Explore the material:
- a) Answer these from the news report on the bribery case against Armenia's former environment minister:
(i) How much money is the former minister accused of receiving in bribes?
(ii) In what year was the money allegedly paid?
(iii) What were the first installments worth, and in what form were they paid?
- b) Retype the news report on the bribery case against Armenia's former environment minister from "Hambardzumian claimed to" to "her money back.", keeping every word and mark unchanged.

YEREVAN (RFE/RL) — The Special Investigative Service (SIS) has asked a Yerevan court to issue an arrest warrant for Armenia’s former Environment Minister Aram Harutiunian after formally accusing him of receiving $14 million in bribes.
The SIS reiterated prosecutors’ recent allegations that an Armenian businesswoman, Silva Hambardzumian, paid the money in 2008 in return for obtaining a dozen mining licenses from Harutiunian’s ministry.
Hambardzumian claimed to have bribed Harutiunian through several intermediaries close to him when she spoke to RFE/RL’s Armenian service (Azatutyun.am) in late October. She said that the mining licenses were subsequently revoked and that she never got her money back.
Hambardzumian allegedly paid the first installments of the bribes, worth $6 million, in cash.

Supplied information:
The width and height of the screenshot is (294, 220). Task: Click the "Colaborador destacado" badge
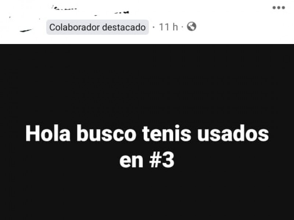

Answer set:
- a)
(i) $14 million
(ii) 2008
(iii) $6 million, paid in cash

- b)
Hambardzumian claimed to have bribed Harutiunian through several intermediaries close to him when she spoke to RFE/RL’s Armenian service (Azatutyun.am) in late October. She said that the mining licenses were subsequently revoked and that she never got her money back.